In this second example, the H2S permeance of the intermediate sheath is equal to 15.02 times the H2S permeance of the pressure sheath. In addition, the C02 permeance of the intermediate sheath is equal to 2.58 times the C02 permeance of the pressure sheath. Moreover, the CH4 permeance of the intermediate sheath is equal to 18.80 times the CH4 permeance of the pressure sheath. Furthermore, the H20 permeance of the intermediate sheath is equal to 0.27 of the H20 permeance of the pressure sheath, that is to say that it is almost 4 times smaller than the latter.

In the same way as in the preceding example, calculations made with the MoldiTm software demonstrated the fact that the addition of the PE intermediate sheath makes it possible to limit the diffusion of water enough to prevent the phenomenon of condensation of water in the annular space and consequently to solve the problem of corrosion fatigue of the tensile armor layers.

Claims

A flexible tubular tube (1) of the loose type intended for the transport of fluids in the field of offshore oil production, comprising at least, seen from the inside and out, a pressure sheath (3), an intermediate sheath (4), wood reinforcement layer (6) , 7) and an outer sheath (8), wherein the intermediate sheath (4) hydrogen sulfide permeance is at least twice the pressure sheath (3) hydrogen sulfide permeance, and the intermediate sheath (4) carbon dioxide permeance is at least twice the pressure sheath (3) carbon dioxide permeance and the intermediate spoon (4) of methane permeans is at least twice the pressure of the intermediate spoon (3), characterized in that the water sperm of the intermediate spoon (4) is at least twice that of the pressure spoon (3).

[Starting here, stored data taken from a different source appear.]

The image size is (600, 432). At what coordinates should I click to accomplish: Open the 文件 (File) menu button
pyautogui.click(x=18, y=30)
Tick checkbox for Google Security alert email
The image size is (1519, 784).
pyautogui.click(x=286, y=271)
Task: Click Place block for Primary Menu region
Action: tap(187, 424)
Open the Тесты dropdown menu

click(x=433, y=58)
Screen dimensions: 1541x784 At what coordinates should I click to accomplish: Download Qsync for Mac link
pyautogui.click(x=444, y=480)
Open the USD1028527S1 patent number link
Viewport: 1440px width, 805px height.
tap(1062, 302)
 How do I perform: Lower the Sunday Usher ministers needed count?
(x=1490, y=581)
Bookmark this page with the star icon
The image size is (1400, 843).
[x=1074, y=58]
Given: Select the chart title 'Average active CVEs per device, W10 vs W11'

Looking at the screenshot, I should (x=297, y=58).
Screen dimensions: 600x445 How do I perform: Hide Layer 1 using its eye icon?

Flexible tubular tube (1) according to claim 1, characterized in that the intermediate sheath (4) is in contact with the pressure sheath (3).

Flexible tubular tube (1) according to claim 1 or 2, characterized in that the thickness of the intermediate sheath (4) is greater than or equal to 3 mm.

Flexible tubular tube (1) according to any one of the preceding claims 1 to 3, characterized in that the intermediate sheath (4) consists of polyethylene.

Flexible tubular tube (1) according to any one of the preceding claims 1 to 4, characterized in that the flexible tubular tube (1) has an internal carcass (2) located on the inner impression sheath (3).

Flexible tubular tube (1) according to any one of the preceding claims 1 to 5, characterized in that the flexible tubular tube (1) has a pressure vault (5) surrounding the intermediate sheath (4).

Flexible tubular tube (1) according to claim 6, characterized in that the pressure vault (5) surrounds an intermediate sheath (4).

Flexible tubular tube (1) according to any one of the preceding claims 1 to 7, characterized in that the intermediate sheath (4) is of a polymer which does not comprise any chemically active filler capable of reacting with water. and / or hydrogen sulfide and / or carbon dioxide and / or methane.